Risistemata dal Comune e di nuovo semidistrutta dalle mareggiate di questi giorni. La spiaggia di San Girolamo, nonostante gli sforzi dell’amministrazione nella riqualificazione del water front, è senza pace. Ancora danni in questi giorni documentati dai residenti del quartiere. Immagini che ormai si ripetono ogni anno e alle quali il comitato di quartiere ha deciso di dire basta. L’amministrazione comunale è informata di questa situazione ormai da anni. “Forse per la prossima estate – dicono i cittadini – converrebbe non sperperare soldi pubblici con il solito ripascimento di ciotolini, ma bisognerebbe intervenire a monte perché è palese che i frangiflutti sommersi non riescono a contenere la forza del mare”.
La zona più colpita è quella lato Fesca: i ciotolini – come al solito – sono “scomparsi” sotto la furia delle onde e si sono verificati danni anche ai cordoli dei marciapiedi. L’amministrazione aveva annunciato in passato l’avvio di uno studio di fattibilità per poter capire come modificare i frangiflutti e renderli realmente funzionanti, ossia fare in modo che quelle barriere riescano a frenare la furia del mare. Studio che però sembra non essere mai partito.
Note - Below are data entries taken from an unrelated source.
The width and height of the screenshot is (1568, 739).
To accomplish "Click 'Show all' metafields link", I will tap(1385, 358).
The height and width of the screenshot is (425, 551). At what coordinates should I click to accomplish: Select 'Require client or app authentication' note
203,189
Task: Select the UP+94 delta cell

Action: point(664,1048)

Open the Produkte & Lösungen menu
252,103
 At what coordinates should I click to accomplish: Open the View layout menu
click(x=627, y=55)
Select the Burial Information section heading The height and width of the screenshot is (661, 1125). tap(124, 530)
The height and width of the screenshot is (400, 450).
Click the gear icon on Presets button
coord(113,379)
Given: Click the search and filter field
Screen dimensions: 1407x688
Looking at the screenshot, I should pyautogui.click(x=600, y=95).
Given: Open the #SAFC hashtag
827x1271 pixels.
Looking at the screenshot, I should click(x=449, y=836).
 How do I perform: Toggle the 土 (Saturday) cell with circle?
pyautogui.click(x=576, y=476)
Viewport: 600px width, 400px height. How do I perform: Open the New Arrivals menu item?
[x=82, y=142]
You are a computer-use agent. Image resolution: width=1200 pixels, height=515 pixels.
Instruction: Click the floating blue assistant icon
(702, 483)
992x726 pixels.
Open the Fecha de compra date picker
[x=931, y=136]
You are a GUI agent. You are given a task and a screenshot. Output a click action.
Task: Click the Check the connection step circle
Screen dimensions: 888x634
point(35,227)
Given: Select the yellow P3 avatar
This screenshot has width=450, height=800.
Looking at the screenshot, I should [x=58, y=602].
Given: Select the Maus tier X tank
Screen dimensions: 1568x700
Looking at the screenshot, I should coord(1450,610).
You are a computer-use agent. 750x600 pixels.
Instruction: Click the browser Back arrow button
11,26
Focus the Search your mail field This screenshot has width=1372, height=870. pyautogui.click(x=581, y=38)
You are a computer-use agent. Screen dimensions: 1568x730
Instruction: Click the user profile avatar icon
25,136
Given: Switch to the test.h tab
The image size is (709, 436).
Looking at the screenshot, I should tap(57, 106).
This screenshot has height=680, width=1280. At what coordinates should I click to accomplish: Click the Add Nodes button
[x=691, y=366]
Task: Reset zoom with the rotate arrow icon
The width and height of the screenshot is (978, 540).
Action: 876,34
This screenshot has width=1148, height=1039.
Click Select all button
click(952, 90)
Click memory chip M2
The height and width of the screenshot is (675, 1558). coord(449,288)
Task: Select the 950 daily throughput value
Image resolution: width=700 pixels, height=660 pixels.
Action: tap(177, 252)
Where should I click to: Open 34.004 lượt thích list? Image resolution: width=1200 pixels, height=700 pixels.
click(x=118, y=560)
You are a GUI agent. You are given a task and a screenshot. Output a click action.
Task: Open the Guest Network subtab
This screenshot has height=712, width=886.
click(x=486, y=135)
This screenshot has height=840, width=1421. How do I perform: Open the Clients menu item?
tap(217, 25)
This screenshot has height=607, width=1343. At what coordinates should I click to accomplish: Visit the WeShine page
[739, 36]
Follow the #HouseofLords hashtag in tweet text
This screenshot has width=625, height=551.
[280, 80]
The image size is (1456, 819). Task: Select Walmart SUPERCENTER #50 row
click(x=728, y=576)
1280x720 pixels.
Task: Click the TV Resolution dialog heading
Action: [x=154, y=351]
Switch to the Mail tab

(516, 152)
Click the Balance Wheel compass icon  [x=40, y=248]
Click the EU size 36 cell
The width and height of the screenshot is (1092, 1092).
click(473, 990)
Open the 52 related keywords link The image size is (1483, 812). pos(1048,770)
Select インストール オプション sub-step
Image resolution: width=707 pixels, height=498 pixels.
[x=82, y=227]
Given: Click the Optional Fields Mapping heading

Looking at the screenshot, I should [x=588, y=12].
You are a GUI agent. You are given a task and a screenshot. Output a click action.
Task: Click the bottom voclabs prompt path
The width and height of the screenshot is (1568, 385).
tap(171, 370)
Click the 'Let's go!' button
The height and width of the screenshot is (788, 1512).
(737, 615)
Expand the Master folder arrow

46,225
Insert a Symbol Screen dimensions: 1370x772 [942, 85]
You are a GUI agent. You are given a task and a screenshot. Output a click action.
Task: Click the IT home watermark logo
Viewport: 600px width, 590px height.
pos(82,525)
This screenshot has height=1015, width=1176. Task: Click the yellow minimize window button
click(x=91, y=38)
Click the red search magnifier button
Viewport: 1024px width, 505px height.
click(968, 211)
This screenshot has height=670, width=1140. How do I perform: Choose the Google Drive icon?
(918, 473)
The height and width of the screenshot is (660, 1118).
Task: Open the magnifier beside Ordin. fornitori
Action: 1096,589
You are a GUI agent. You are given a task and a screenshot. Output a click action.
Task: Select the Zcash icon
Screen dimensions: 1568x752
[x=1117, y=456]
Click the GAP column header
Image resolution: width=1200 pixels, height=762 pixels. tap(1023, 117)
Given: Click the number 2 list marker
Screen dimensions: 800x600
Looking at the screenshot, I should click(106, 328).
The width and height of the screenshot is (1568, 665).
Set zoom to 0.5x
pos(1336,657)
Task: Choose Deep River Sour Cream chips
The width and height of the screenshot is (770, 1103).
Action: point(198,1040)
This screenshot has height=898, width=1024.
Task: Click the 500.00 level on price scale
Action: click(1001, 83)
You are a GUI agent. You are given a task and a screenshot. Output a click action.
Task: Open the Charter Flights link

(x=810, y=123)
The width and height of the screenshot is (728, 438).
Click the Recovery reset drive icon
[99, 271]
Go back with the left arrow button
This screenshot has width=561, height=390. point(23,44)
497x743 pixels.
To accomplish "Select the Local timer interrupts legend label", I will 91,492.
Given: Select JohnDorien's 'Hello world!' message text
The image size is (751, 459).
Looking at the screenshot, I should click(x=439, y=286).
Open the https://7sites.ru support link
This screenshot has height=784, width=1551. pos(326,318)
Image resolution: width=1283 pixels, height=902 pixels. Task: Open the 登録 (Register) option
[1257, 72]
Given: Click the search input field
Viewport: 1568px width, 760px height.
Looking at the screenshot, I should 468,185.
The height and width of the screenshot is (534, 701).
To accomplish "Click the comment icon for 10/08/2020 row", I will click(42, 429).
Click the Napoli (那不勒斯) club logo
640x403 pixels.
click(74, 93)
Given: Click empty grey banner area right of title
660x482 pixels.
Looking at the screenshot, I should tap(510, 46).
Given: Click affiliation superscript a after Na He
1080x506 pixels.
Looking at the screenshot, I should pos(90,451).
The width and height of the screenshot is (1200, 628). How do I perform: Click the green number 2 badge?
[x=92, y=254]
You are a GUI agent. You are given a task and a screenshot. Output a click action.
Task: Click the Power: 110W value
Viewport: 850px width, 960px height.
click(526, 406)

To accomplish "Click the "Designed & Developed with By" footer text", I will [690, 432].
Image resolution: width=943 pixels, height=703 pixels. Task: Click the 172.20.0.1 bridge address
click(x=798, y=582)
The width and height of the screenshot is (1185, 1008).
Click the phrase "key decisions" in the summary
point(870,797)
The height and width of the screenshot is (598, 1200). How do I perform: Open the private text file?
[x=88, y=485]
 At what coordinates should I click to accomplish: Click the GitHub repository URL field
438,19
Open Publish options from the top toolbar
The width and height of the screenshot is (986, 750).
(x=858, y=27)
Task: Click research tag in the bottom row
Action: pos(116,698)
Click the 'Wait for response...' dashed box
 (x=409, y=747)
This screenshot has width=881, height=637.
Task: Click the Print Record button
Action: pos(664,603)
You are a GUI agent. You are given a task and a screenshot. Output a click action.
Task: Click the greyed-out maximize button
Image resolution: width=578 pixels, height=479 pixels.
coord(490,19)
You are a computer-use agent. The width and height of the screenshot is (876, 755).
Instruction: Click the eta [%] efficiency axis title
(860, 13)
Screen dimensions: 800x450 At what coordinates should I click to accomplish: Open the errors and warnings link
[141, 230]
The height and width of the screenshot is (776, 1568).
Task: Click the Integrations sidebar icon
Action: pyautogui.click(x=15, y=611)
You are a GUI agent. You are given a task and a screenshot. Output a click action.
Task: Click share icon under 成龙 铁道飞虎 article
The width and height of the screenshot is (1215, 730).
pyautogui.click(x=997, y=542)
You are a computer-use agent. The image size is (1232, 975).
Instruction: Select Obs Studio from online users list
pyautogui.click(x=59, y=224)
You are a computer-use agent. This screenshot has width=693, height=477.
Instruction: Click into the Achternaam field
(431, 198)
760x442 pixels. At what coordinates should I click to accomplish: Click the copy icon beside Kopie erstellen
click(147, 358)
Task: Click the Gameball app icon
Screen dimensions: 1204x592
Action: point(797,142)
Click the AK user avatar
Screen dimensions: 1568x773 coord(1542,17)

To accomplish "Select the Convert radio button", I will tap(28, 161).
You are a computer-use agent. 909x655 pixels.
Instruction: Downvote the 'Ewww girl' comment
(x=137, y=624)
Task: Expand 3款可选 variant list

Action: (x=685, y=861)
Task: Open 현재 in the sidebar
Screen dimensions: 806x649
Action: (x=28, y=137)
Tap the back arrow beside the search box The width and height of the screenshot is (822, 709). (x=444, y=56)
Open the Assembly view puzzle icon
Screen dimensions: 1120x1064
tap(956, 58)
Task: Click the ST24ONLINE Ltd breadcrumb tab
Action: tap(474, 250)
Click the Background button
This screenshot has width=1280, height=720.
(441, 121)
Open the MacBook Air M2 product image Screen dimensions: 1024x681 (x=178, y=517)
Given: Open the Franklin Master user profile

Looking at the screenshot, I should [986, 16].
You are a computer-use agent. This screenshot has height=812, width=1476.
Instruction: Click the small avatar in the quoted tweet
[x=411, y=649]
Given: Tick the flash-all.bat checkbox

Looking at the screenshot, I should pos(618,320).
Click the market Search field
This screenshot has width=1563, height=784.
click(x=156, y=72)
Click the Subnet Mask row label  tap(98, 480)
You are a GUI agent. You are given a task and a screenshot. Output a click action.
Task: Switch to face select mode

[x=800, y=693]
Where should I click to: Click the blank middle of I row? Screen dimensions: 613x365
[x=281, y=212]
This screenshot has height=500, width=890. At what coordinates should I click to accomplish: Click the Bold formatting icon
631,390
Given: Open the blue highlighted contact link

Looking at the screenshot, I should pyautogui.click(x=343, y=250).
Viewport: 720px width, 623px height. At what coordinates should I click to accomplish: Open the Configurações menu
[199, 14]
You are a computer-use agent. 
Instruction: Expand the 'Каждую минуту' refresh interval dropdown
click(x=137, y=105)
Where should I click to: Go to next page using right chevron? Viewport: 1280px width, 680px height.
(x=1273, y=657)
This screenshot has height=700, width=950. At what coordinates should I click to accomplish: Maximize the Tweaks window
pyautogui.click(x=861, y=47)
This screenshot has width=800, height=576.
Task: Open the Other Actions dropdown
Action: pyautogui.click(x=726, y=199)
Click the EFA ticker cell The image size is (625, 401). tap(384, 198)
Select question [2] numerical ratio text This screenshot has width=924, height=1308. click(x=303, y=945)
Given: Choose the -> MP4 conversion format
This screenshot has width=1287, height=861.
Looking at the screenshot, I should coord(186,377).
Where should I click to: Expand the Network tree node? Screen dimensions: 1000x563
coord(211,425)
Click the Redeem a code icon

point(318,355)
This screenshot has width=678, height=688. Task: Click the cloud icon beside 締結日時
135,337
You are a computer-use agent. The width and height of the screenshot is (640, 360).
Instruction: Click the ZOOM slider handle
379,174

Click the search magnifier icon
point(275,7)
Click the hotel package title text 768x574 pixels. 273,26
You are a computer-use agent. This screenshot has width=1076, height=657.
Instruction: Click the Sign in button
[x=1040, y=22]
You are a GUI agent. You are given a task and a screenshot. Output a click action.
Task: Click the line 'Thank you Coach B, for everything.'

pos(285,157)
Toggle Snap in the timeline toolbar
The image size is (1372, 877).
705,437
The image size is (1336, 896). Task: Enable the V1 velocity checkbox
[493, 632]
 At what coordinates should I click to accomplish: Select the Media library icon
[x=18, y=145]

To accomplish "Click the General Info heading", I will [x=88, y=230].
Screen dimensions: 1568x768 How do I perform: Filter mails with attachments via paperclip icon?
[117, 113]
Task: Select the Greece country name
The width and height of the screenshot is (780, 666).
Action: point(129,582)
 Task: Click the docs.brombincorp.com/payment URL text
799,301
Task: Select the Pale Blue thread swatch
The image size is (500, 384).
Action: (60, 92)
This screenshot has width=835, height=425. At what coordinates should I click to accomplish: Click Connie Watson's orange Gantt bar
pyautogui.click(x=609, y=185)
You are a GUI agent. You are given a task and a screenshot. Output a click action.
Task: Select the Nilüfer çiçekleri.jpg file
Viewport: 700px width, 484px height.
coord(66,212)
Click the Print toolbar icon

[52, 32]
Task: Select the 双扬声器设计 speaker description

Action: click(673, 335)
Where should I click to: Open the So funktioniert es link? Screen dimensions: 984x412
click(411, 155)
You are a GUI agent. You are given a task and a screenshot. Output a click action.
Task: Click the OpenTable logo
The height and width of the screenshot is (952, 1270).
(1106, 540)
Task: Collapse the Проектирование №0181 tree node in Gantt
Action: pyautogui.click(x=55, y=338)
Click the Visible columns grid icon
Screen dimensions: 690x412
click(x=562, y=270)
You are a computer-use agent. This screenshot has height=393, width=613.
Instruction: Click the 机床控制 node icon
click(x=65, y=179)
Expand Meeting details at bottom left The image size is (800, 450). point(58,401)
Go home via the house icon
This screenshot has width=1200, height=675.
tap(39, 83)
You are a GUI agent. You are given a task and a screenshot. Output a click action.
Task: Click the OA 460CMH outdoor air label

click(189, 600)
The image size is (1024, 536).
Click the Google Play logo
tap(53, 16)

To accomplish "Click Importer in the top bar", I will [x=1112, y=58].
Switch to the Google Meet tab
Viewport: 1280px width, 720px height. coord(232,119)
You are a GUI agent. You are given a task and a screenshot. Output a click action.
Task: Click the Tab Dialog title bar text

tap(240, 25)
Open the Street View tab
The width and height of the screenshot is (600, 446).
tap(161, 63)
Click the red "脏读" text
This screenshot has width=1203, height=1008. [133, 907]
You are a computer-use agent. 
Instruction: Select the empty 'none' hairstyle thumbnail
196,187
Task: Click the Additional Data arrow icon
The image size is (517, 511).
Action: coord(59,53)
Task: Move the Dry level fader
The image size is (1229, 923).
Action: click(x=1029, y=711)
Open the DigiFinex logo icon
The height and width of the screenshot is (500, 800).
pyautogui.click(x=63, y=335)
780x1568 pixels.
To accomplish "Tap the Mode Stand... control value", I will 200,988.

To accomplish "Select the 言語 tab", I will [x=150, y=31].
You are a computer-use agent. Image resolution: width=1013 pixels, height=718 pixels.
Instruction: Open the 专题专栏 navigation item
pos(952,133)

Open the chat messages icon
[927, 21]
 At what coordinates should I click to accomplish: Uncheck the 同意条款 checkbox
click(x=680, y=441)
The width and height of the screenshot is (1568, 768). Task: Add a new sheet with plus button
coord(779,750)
Prima di ogni estate il Comune procede con il ripascimento della linea di costa, risistemando i ciottoli che vengono spostati e cercando di rimuovere i rifiuti portati dal mare. Ma i danni restano e si ripresentano anche in estate. “Serve cambiare il sistema dei frangiflutti – hanno spiegato dal comitato – quelli sott’acqua sembra non stiano funzionando”, aggiungono i residenti.